Open Access Research Article

Comparative Analysis of Lasso and Bridge Regression Using Corruption Perception Index and Its Correlates in Nigeria

Ogoke Uchenna Petronilla* and Nduka Ethelbert Chinaka

Department of Mathematics and Statistics, University of Port Harcourr, Nigeria

Corresponding Author

Received Date:November 23, 2022;  Published Date:January 18, 2023

Abstract

This study compared LASSO and Bridge regression to determine whether the index of corruption perception is influenced by Human Development, Global Hunger, Global Peace and Consumer Price Indices. The best regression technique in model analysis in handling multicollinearity on Corruption perception and its correlates became imperative. A set of secondary data from 2008 to 2020 from Transparency International, World Bank, Knoema and Country Economy on Corruption Perception, Human Development, Global Hunger, Global Peace and Consumer Price Indexes were used for comparisons based on MSE, R^2, AIC, BIC and VIF. R Software was used to perform regression analysis, while SPSS 22 was used to perform correlational analysis. The test for significance was made at p-value of 0.01 for the standardized variables. The results from the study show that, LASSO regression produced better models with MSE of 0.7748328, R^2 of 0.1608218, AIC value of 8.683596 and BIC of 12.07329 respectively. Though about 16% of variation was explained. Bridge regression produced better uncorrelated results with VIF of 0.9688117 when q = 2, against LASSO with 1.191642. The correlational result from this study shows that, corruption encompasses different relationships and issues on Human development and Global peace are factors influencing corruption in Nigeria.

Keywords:Correlates; Bridge; LASSO; Corruption perception; Index; Regression; Multicollinearity

Background to the Study

Corruption is one of the most serious challenges to any state’s economic and financial growth and stability. It also has an impact on its people’s standard of living. Factors related to corruption may define the level of perceived corruption. Analysing the origins of corruption and estimating its volume is required for proper response and counteraction actions..

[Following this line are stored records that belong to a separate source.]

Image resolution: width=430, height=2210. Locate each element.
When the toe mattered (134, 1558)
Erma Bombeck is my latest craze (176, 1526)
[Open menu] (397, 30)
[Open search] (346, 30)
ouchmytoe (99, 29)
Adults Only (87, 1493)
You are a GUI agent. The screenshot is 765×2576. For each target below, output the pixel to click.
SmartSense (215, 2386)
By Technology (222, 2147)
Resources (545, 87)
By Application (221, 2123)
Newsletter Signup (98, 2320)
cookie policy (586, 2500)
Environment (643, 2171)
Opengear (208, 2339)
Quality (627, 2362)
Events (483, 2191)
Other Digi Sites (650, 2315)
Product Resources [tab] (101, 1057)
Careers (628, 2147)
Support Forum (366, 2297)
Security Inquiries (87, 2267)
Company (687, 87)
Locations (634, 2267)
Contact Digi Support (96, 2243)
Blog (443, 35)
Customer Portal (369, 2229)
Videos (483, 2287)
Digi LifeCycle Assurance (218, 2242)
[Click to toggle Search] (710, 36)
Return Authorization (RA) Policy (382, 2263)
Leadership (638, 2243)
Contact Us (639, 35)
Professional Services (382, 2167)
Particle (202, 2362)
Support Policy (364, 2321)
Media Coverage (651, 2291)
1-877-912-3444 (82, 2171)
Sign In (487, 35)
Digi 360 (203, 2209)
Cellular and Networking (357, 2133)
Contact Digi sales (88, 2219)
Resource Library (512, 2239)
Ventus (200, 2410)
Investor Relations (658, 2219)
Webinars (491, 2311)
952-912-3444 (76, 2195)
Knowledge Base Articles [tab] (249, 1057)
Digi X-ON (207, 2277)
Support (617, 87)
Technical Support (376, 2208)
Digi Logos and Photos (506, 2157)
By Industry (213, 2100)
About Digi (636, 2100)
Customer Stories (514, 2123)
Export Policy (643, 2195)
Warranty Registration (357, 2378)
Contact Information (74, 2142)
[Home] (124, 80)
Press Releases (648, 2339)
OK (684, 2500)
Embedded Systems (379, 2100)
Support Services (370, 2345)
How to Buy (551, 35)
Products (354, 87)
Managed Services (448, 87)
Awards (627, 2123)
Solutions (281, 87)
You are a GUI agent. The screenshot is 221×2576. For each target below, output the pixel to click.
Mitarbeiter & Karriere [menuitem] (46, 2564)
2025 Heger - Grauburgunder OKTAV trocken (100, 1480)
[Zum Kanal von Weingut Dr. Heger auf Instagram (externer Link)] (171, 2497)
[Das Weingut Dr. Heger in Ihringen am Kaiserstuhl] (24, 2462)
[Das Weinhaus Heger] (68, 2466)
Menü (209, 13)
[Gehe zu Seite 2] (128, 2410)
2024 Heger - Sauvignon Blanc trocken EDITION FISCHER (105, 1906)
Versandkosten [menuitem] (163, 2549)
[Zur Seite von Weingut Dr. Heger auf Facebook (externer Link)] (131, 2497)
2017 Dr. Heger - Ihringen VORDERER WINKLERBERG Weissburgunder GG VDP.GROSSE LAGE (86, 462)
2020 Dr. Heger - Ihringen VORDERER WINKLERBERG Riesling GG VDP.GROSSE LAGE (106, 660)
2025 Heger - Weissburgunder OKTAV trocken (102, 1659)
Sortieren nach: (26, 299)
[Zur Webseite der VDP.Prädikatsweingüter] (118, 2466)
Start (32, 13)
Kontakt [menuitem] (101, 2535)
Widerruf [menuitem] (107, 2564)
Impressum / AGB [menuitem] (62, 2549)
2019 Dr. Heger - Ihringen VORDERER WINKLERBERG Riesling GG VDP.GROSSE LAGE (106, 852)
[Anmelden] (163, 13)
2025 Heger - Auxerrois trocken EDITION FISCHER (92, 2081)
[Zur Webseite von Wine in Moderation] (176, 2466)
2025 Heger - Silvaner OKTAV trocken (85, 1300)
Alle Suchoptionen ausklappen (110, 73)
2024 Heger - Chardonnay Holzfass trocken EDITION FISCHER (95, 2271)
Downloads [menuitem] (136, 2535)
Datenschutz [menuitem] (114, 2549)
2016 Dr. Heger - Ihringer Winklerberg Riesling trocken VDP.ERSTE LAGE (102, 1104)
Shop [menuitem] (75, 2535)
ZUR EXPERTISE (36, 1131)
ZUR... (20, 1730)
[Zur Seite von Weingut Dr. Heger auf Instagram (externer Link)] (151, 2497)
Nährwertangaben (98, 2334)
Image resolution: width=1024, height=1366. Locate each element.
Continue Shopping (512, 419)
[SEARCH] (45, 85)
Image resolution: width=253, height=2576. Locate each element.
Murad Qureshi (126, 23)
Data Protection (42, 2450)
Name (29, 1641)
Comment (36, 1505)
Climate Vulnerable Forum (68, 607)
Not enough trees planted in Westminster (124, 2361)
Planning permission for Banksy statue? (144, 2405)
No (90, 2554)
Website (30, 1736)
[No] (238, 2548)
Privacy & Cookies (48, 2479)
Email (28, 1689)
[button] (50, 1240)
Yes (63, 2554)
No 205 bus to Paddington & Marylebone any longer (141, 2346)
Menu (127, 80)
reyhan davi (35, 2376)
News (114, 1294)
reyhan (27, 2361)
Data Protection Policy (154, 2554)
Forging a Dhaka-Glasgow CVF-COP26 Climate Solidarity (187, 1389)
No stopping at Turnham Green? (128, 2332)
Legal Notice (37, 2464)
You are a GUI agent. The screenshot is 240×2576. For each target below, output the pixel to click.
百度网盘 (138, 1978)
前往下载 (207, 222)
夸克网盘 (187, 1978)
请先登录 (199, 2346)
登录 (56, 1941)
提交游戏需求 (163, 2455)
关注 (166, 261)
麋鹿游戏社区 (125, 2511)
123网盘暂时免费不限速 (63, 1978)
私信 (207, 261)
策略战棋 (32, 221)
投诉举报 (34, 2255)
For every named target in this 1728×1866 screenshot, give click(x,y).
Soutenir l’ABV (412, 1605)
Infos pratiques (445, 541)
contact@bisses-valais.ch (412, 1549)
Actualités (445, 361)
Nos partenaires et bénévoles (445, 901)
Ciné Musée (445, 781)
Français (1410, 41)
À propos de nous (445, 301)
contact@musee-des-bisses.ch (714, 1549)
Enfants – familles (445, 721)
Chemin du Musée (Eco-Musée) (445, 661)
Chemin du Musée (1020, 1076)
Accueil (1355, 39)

Corruption is a complicated social phenomenon, with different motives resulting from interactions at the small, intermediate, and large levels of corrupt behaviours [1].

However, as data quality and availability have improved, empirical research on corruption has been conducted since the late 1990s in order to design more focused and effective anti-corruption measures to combat corruption. This study aims to gain a better knowledge of relationships as well as identify the most critical factors influencing the Corruption Perception Index. This increases the likelihood of identifying the parts of the economy and social environment that are most vulnerable to corruption.

It is also critical to compare the efficacy of available data in predicting corruption risk in the country, utilising correlation and regression analysis, which will increase the reliability of analytic results, prediction, and anti-corruption actions. Thus, the purpose of this research is to see if Human Development, Global Hunger, Global Peace, and Consumer Price Indexes have any effect on the impression of corruption.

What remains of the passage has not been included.